She was set on going to America anyway! Did you skip the part she said that? He treated her like trash the day he asked her to suck him (I doubt he expected her to actually do it, but I guess she was already feeling guilty and thought it was one way to atone herself). He specified that he did that so she wouldn’t feel guilty about going away.
( is it completely irrational thinking? Yes! Did it work? Clearly yes, since she went to America and ghosted him completely.
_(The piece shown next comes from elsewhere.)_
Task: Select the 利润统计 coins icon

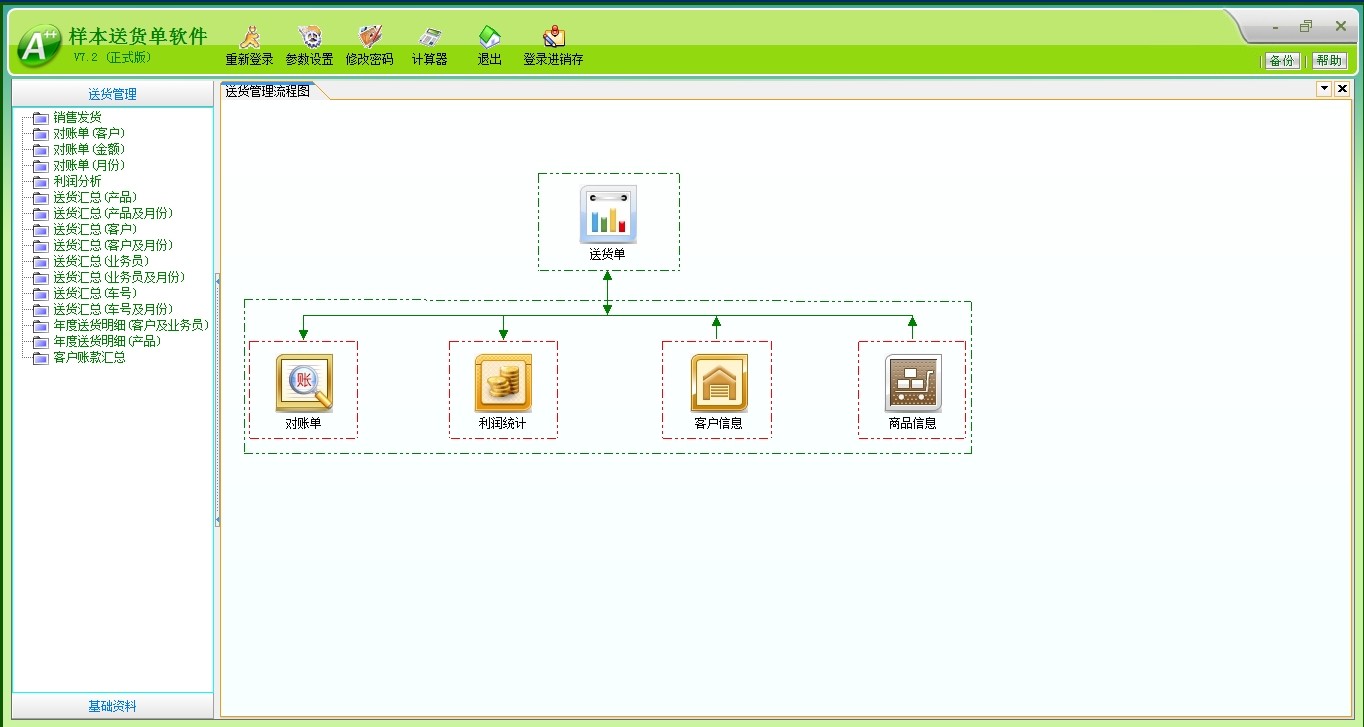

Now, does the phone works both ways? Yes, but since he is going through a life changing crisis, in between surgeries, having to renounce to going to America, his dream of being a basketball player and even only the injury by itself, is it expected that she might be in a better position than him and contact him still first? I believe it is. Not to excuse bad behavior, but most times, people who are forced to renounce to their dreams due to injury are miserable, so, if while miserable he decided to still care the girl he likes and his best friend by pushing her to not renounce to her dreams and feel guilty about him, I believe that after some cooldown period, she should have reached back at least to check in him.
Yet again that would be too much to accept from someone who almost completely cut off her family upon discovering that she is adopted.
Also, communication goes both way she can’t expect to act like every thing is fine and nothing happened after ten years of actively avoiding him, like come on…
I’m kinda confused with the first paragraph bc I did say that? And yes, that is smth only an asshat could think of. It was all consensual, I’ll give it that, but it’s about the expressions on his face when he talks to her and us being aware that she doesn’t know everything we know about him. She has her reason for cutting off contact, but where is his reason for why he didn’t contact her? Guilt? All the more reason he should contact first. How is she supposed to know that he had reasoning behind his actions that day and not that he has that kind of personality. And just because he had reasoning behind his actions that only us readers know doesn’t make it anymore okay.
And it’s not about who’s in the better position, it’s about who is in the wrong and should make amends first. Hypothetical situation, but I wouldn’t tell a person to forgive their abuser just bc the person has more money or is in a better place atm.
I actually think the opposite, he was the one who hurt her that day so why should she be the one to reach out first and apologize? Could she have asked him why he did that instead of ghosting? Yes, but that shouldn’t be her job or responsibility.
You could say the opposite for the car accident but the difference is that that was an accident and this was on purpose and his choice, and she was actually there to support him while he was hurt then, yet she doesn’t even get an apology now. Instead, he waits on the swing every time he hears she’s in Korea for the chance over a period of 10yrs that they might meet instead of knocking on the door, and they only meet by chance again bc she came out first.
Her finding out she’s adopted is also smth life changing, maybe not as severe as his but enough to affect her wellbeing. I think it’s poor choices from inexperienced kids that had unfortunate things happen to them, but now they are 29yrs old and I have less leniency towards them now for things that happened 10 yrs ago, and now she has another life changing experience cause her mom has cancer! But he is also 29yrs, 10 yrs past his injury which I think is plenty of time for him find a new path, which he did, but still not able to keep his feelings in check and not see that what he did both in his past and now treatment has hurt her. If someone hurts me, I’m not going to think about the reasoning behind it, and even if I do find out the reason, it doesn’t change the fact I got hurt. I’m just not seeing what’s so lovable about the ml
Sorry for the handful of words and I’m not hoping to change your perspective but I’m giving the justification behind mine. Now we’re only 6 chs in, I think there is plenty of room for character development on both of them and I’m interested enough in the story to see how they are going to mend their relationship and room for me to come to like the ml. But this is mostly just for those who are hating on the fl but calling the ml lovable, bc it’s just a little hypocritical to me.

What is everyone else reading?? Lovable? He literally said yeah I treated her like shit so she can move on to America and then gets confused when she doesn’t want to talk to him anymore. Even worse is he’s still treating her like shit 10yrs later wo even realizing it and saying why did she even come back as if her mom having terminal cancer isn’t reason enough; fl may lack boundaries but props to her cause she’s still trying to mend the relationship after everything. The phone works both ways, he also could’ve sent a msg.